そこは、彼の知る日本のどこでもなかった。天を突くような巨大な樹木が周囲を取り囲み、見たこともない色鮮やかな鳥が頭上を飛び交っている。背後を振り返れば、そこには確かに見慣れた我が家と、愛する庭が、まるでおもちゃのように“そこ”に存在していた。まるで、地面の一部を巨大なスプーンでくり抜いて、そのまま別の場所に置いたかのように。


「なんだ…これ…」


呆然と立ち尽くす彼の目の前に、ふわりと光の粒子が集まり、ゲームのウィンドウのような半透明のパネルが形成された。

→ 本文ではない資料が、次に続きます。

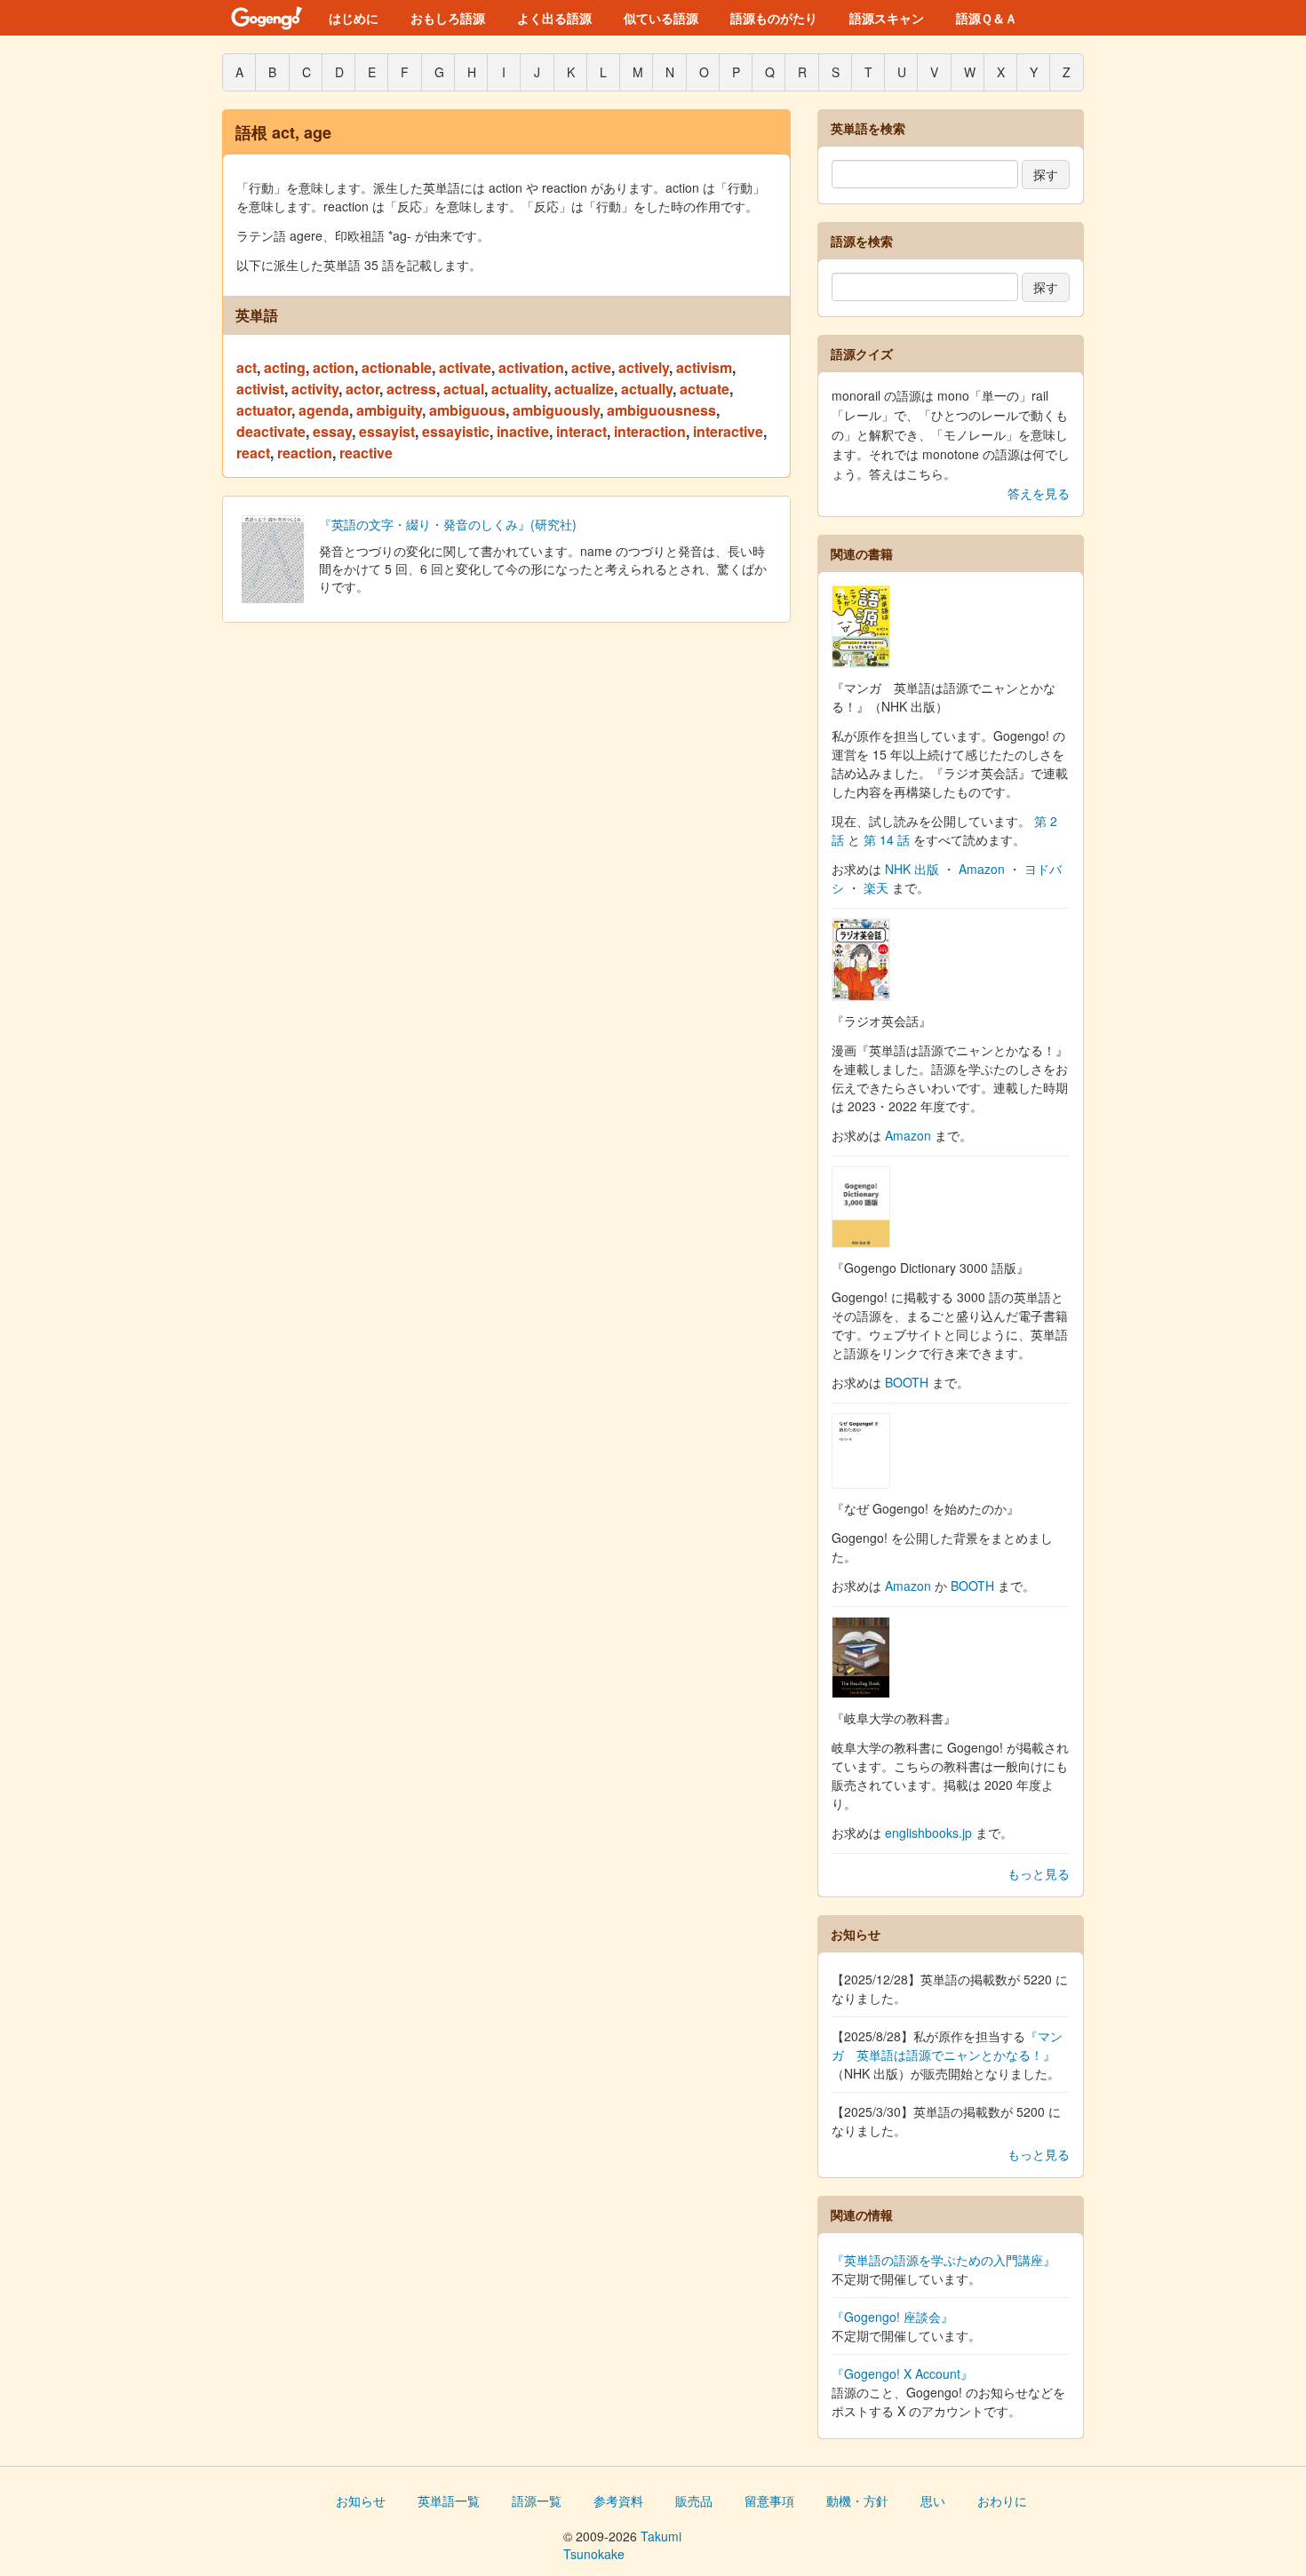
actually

《異世界への転移を確認しました。ユニークスキル【聖樹の祝福】を付与します》

スキル:【聖樹の祝福】

効果:あなたの管理する庭(領域内)で育成された植物に、特別な効果が付与されます。植物の成長速度が大幅に上昇します。


「聖樹の祝福…?」


意味が分からない。蒼は混乱した頭で、すぐそばにあったプランターのミントに手を伸ばした。いつもなら、その爽やかな香りで頭をスッキリさせるところだ。しかし、彼の指が葉に触れた瞬間、ミントの葉は淡い緑色の光を放ち、彼の掌の上で形を変え始めた。光が収まった時、そこにあったのは葉ではなく、透き通った緑色の液体が満たされた小さなガラスの小瓶だった。それはまるで、ファンタジー映画で見た回復薬ポーションそのものだった。

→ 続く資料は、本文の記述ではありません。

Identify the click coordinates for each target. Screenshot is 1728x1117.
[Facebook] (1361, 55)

彼はゴクリと唾を飲む。自分の庭が、家ごと、全く知らない世界に来てしまった。そして、自分の育てた植物が、奇跡のような力を持ち始めた。途方もない現実に頭が追いつかない。しかし、不思議と恐怖はなかった。なぜなら、彼の世界そのものである、愛する庭はすぐそばにあったからだ。蒼は小瓶をそっとポケットにしまい、ひとまず状況を確認しようと、自らのテリトリーである庭の周りを歩き始めた。